Die Redefreiheit und die Freiheit nach der Rede

Manche Kolleginnen und Kollegen sprechen offen über die Zensur bei den Zimpapers. Ein Journalist sagt: „Of course there is freedom of speech, but there is no freedom after speech.“ Eine Kollegin ergänzt: „Propaganda is painful. Anna, you wear a black T-shirt today, everyone can see that. But we still need to say that you are wearing a white one.“

Ein Kollege erzählt von einem Journalisten, der über eine Veranstaltung der Ministergattin berichtete und sie in seinem Artikel als „Flop“ bezeichnete. Tags darauf wurde er ins Ministerium einbestellt. Vier Stunden lang saß ihm dort ein Mann in einem leeren Raum wortlos gegenüber. Danach durfte er das Gebäude wieder verlassen.

Von jenen Kollegen und Kolleginnen, mit denen ich näher zusammenarbeite, weiß ich, dass sie nicht viel von der aktuellen Regierung halten, die sich vor allem durch Misswirtschaft und Korruption auszeichnet. Die Leute wissen, dass sie letztlich mit ihrer Arbeit das Narrativ dieser Regierung verbreiten. In einem Land, in dem geschätzt bis zu 80 Prozent der Menschen im informellen Sektor arbeiten, mag das naheliegend sein.
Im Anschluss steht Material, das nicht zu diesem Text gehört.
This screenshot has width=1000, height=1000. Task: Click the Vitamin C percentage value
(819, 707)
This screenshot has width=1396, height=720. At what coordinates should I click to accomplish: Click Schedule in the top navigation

Wie jene Journalisten ticken, die glühende Artikel rund um die Erfolge des Präsidenten schreiben, weiß ich nicht. Ihnen bin ich nie begegnet.

Einschüchterungen, Verhaftungen, Durchhaltewillen

Einschüchterungen erleben vor allem Journalist*innen, die unabhängig berichten: anonyme Telefonanrufe, dass dies der letzte Text gewesen sei, oder Verhaftungen. In diesem Jahr traf es Faith Zaba und Blessed Mhalanga, zwei prominente publizistische Stimmen im Land. Auf Kaution sind die beiden wieder frei, die Prozesse sind noch hängig.

Faith Zaba und Blessed Mhalanga gehören zu knapp einem Dutzend Journalist*innen aus Zimbabwe, die bekannt sind für ihre kritische, investigative und furchtlose Arbeit. Manche von ihnen, wie zum Beispiel Hopewell Chin’ono, mussten das Land verlassen. Er lebt und arbeitet in Südafrika.

Einblick und Skepsis

In meiner Freizeit bin ich vor allem mit Leuten ausserhalb der Arbeit unterwegs: Musikerinnen, der Queercommunity und Nonnen (ich habe ein Zimmer in einem Kloster gemietet).

Alle waren zunächst erstaunt bis skeptisch, als sie hörten, wo ich mein Praktikum absolvieren würde. Sie misstrauen den Regierungsmedien ebenso wie der Regierung selbst. Die berechtigte Skepsis konnte ich jedoch zerstreuen, sobald ich erklärte, worum es bei dem Auslandspraktikum geht und welche Idee dahintersteht. Aus der Skepsis wurde bald Neugier: „Wie funktioniert das bei den Zimpapers? Was erlebst du dort?“ Und erzähle ich von meinem 45-Quadratmeter-Einblick im zweiten Stock des größten Medienunternehmens Simbabwes.

* Einige Details wurden verändert, um Rückschlüsse auf Personen zu vermeiden.